Effective Medical Imaging Physics Education
P Sprawls1*, (1) Sprawls Educational Foundation, Montreat, NCTU-C-218-1 Tuesday 10:30:00 AM - 12:30:00 PM Room: 218
A practical and applied knowledge of physics and the associated technology is required for the clinically effective and safe use of the various medical imaging modalities. This is needed by all involved in the imaging process, including radiologists, especially residents in training, technologists, and physicists who provide consultation on optimum and safe procedures and as educators for the other imaging professionals.

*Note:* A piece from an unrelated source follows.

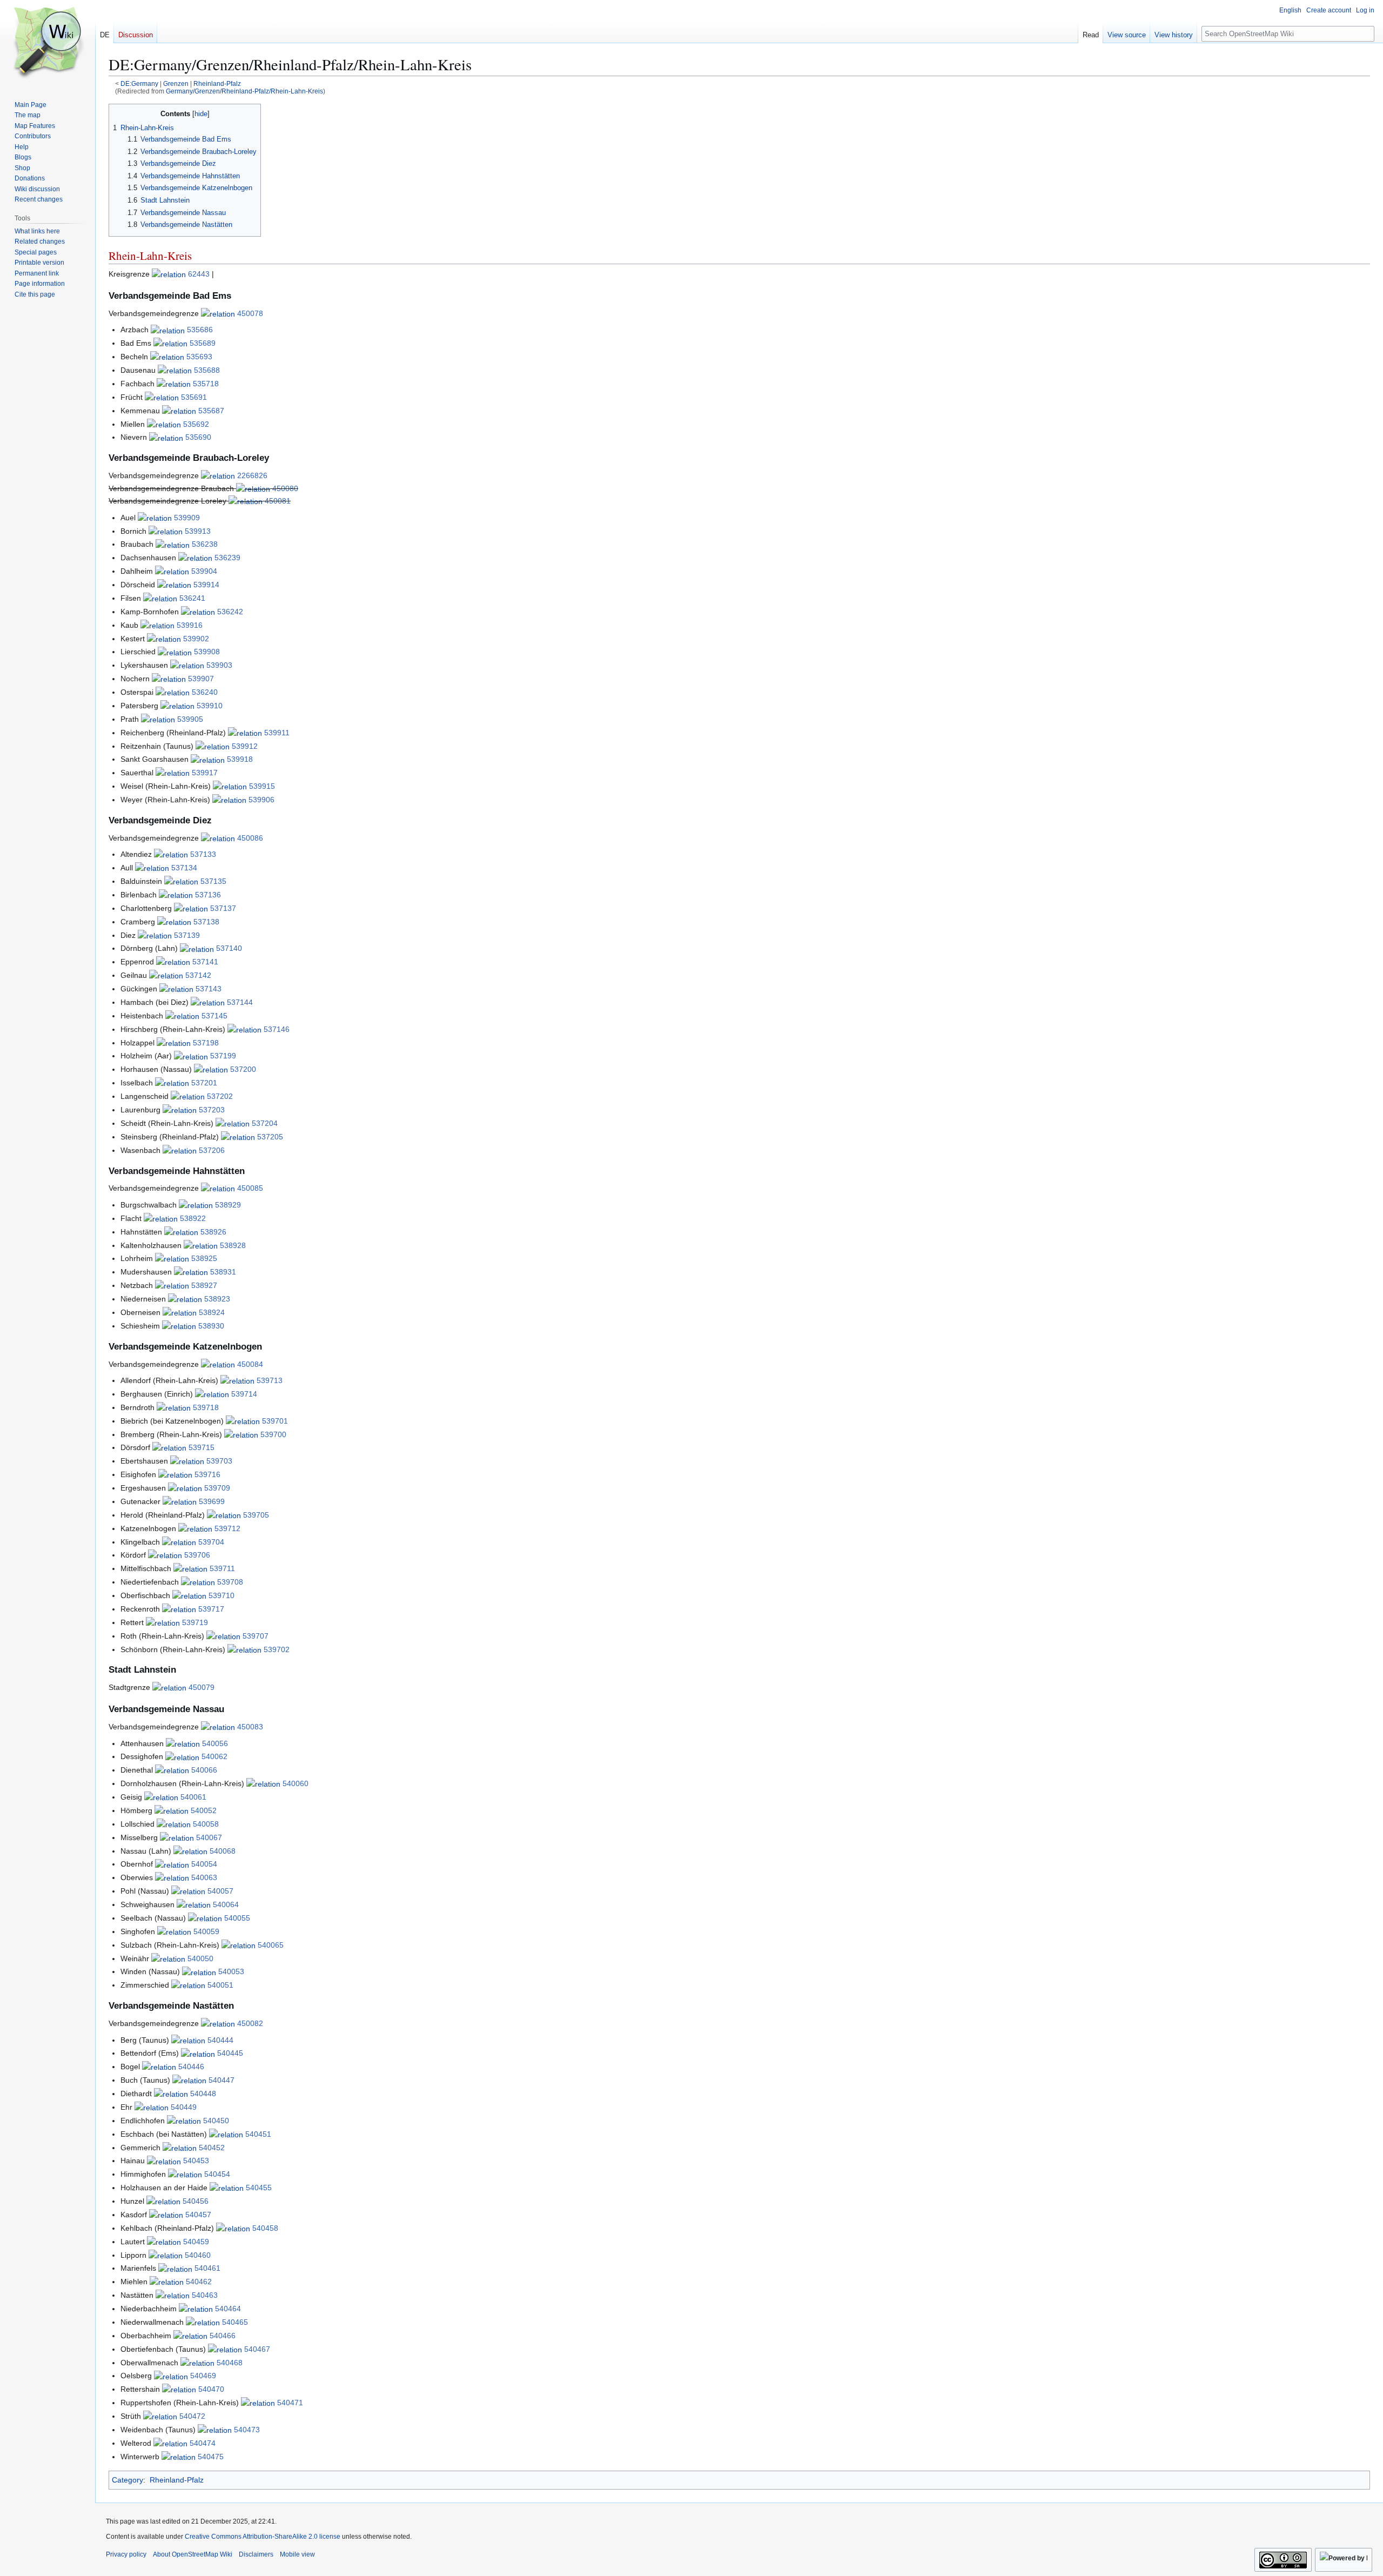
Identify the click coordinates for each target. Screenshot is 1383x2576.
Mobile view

This area of education is undergoing considerable change and evolution for three reasons: 1. Increasing capabilities and complexity of medical imaging technology and procedures, 2.Expanding scope and availability of educational resources, especially on the internet, and 3. A significant increase in our knowledge of the mental learning process and the design of learning activities to optimize effectiveness and efficiency, especially for clinically applied physics.
This course will address those three issues by providing guidance on establishing appropriate clinically focused learning outcomes, a review of the brain function for enhancing clinically applied physics, and the design and delivery of effective learning activities beginning with the classroom and continuing through learning physics during the clinical practice of radiology. Characteristics of each type of learning activity will be considered with respect to effectiveness and efficiency in achieving appropriate learning outcomes. A variety of available resources will be identified and demonstrated for use in the different phases of learning process.
A major focus is on enhancing the role of the medical physicist in clinical radiology both as a resource and educator with contemporary technology being the tool, but not the teacher.
1. Develop physics learning objectives that will support effective and safe medical imaging procedures.
2. Understand specific brain functions that are involved in learning and applying physics.
3. Describe the characteristics and development of mental knowledge structures for applied clinical physics.
4. List the established levels of learning and associate each with specific functions that can be performed.
5. Analyze the different types of learning activities (classroom, individual study, clinical, etc.) with respect to effectiveness and efficiency.
6. Design and Provide a comprehensive physics education program with each activity optimized with respect to outcomes and available resources.